■ Input data ■
-----
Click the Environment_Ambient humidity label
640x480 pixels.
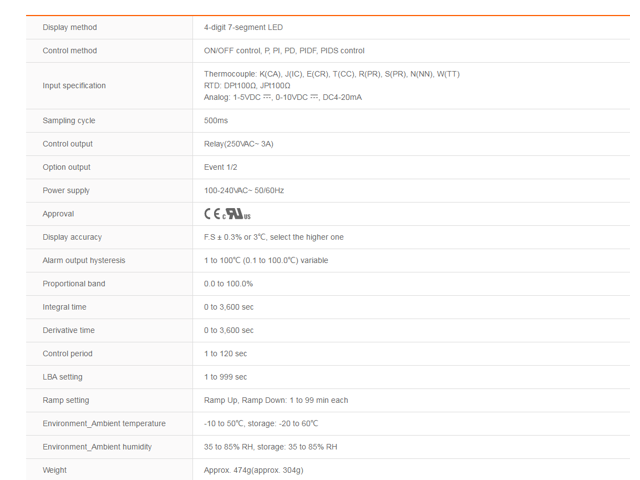pyautogui.click(x=99, y=447)
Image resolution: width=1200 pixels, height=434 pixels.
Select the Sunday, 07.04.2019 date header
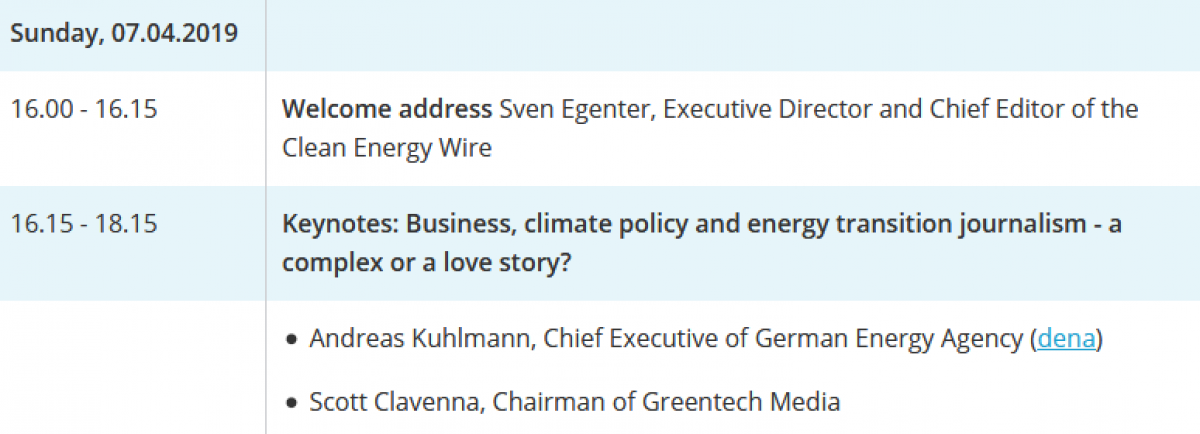(x=124, y=33)
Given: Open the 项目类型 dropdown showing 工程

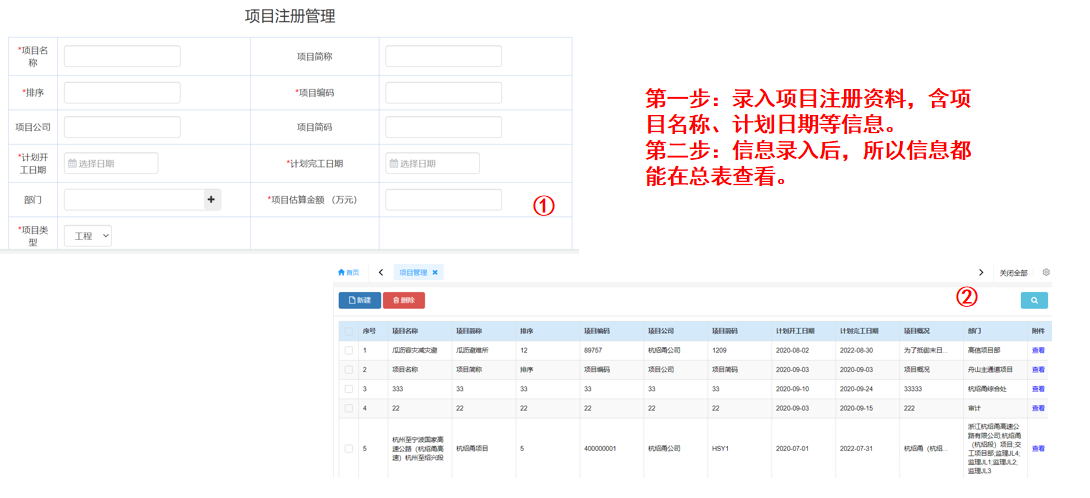Looking at the screenshot, I should pos(88,236).
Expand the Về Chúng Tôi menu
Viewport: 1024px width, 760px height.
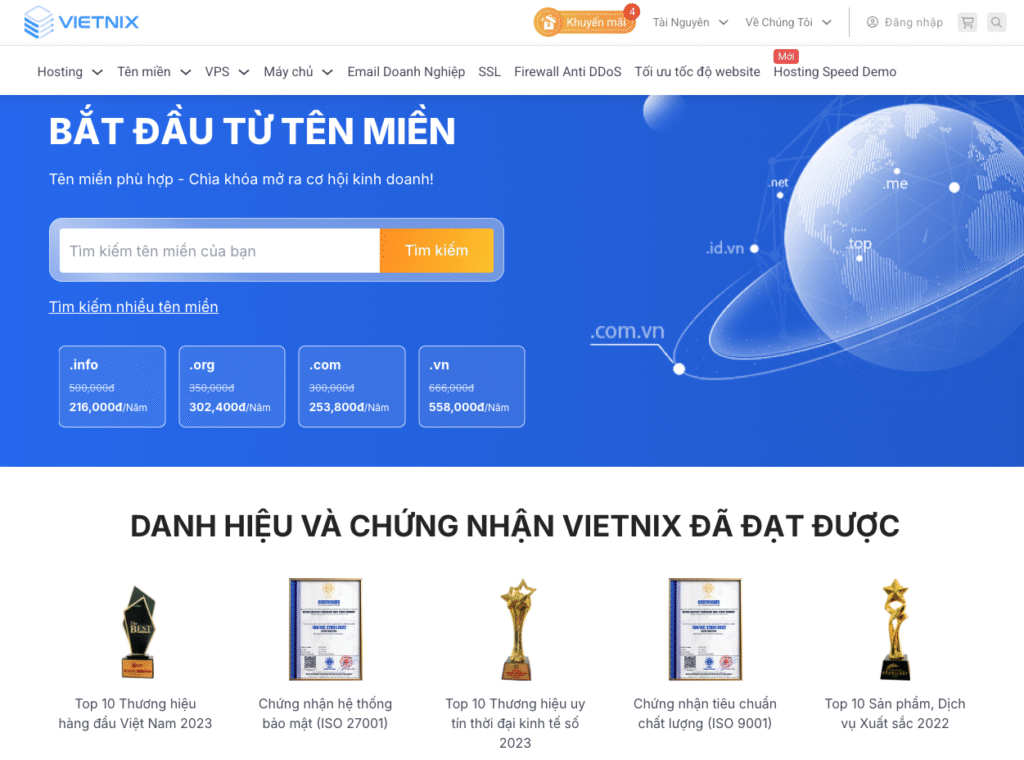[788, 22]
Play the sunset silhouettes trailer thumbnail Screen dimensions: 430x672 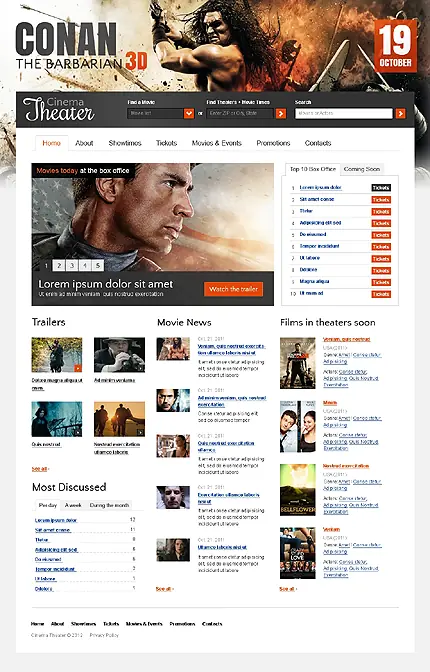tap(119, 419)

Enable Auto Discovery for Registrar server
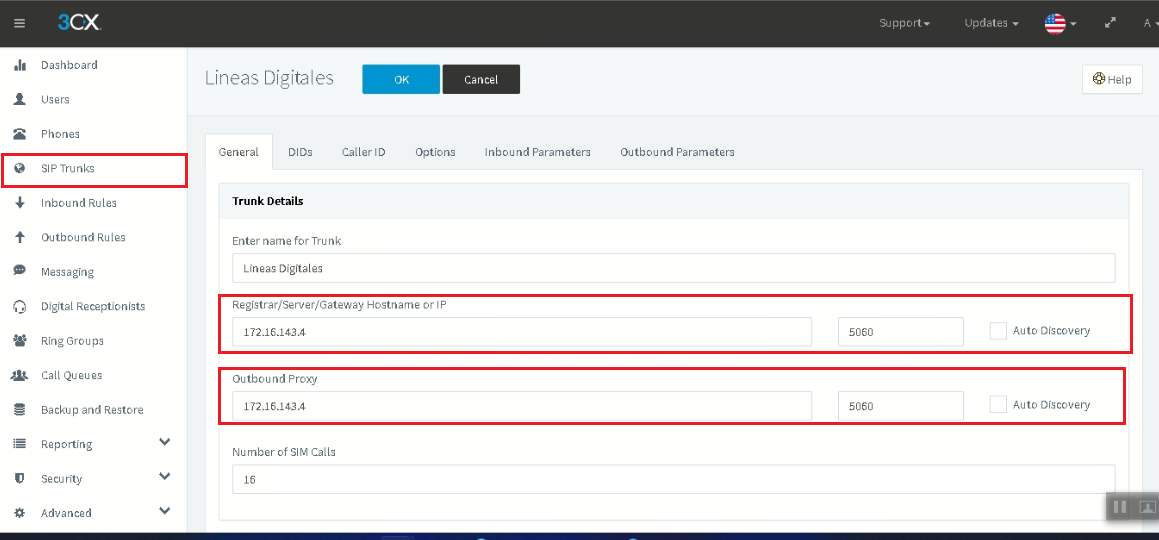(x=998, y=331)
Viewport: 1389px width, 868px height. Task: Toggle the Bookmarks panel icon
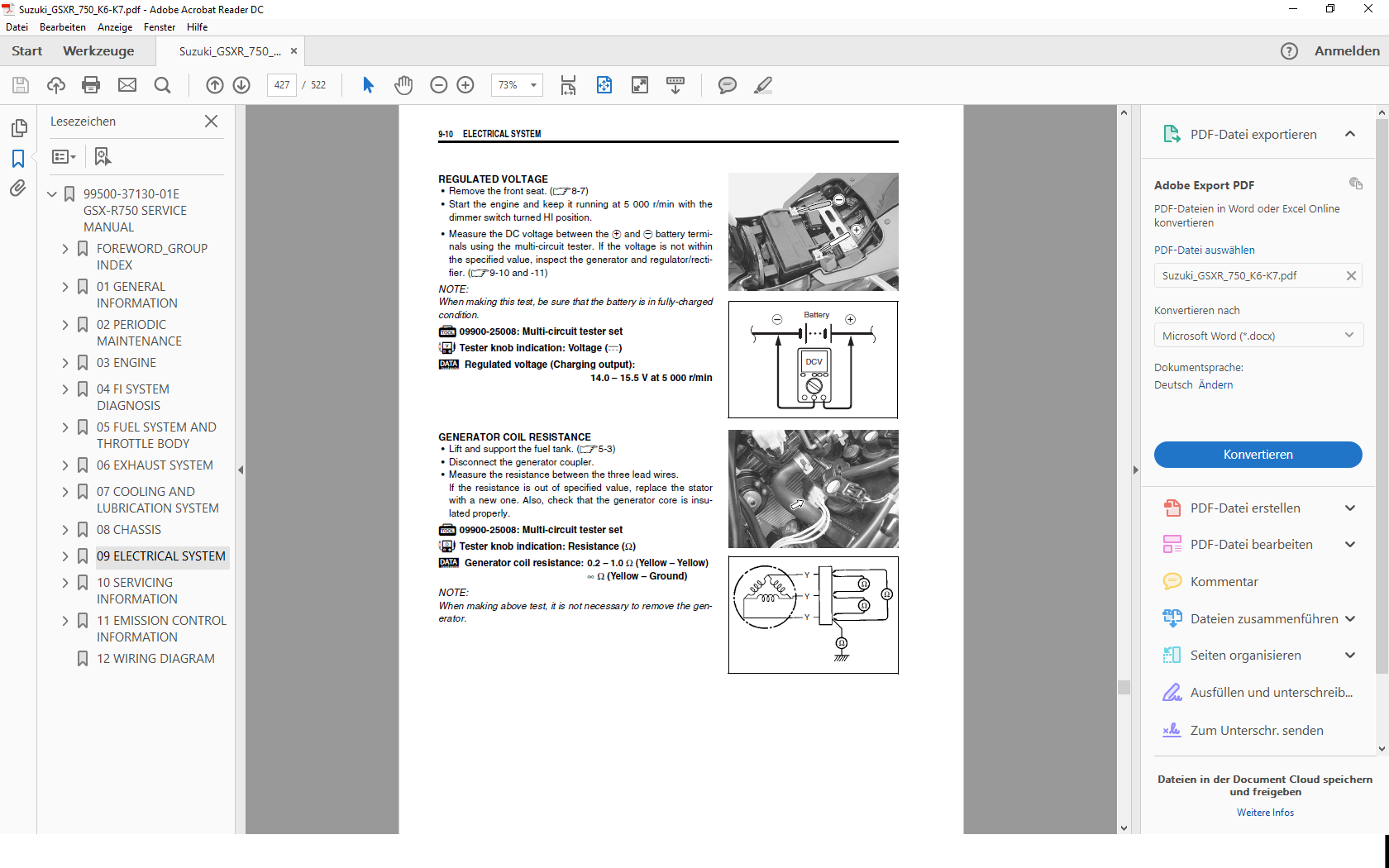tap(18, 158)
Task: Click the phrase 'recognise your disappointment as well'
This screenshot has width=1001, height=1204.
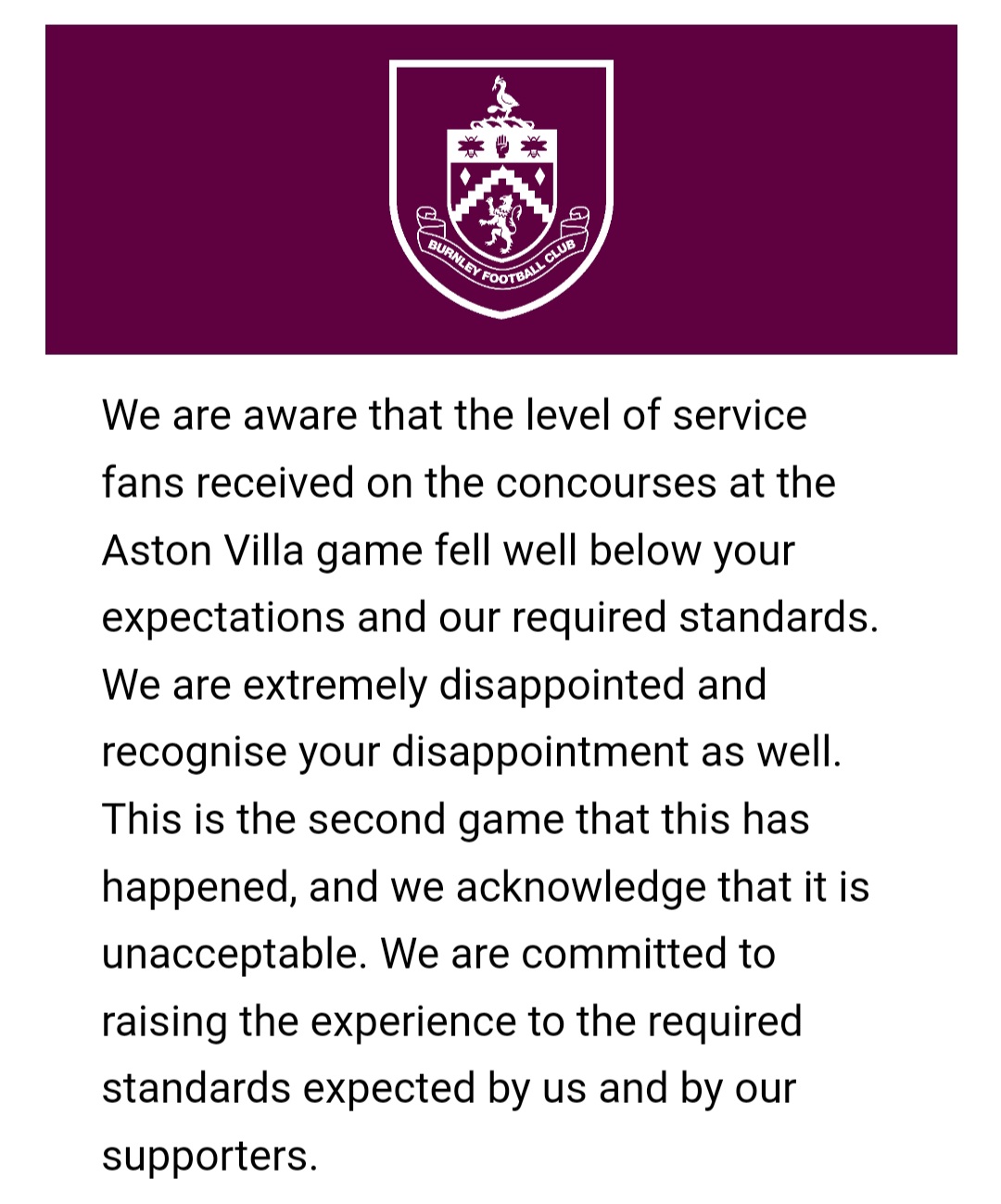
-----
■ What to work on ■
From the line containing "Task: Click the" down to the last line of the data above, transcribe exactly those lines and no others; omit the pictures.

■ Answer ■
Task: Click the phrase 'recognise your disappointment as well'
This screenshot has width=1001, height=1204.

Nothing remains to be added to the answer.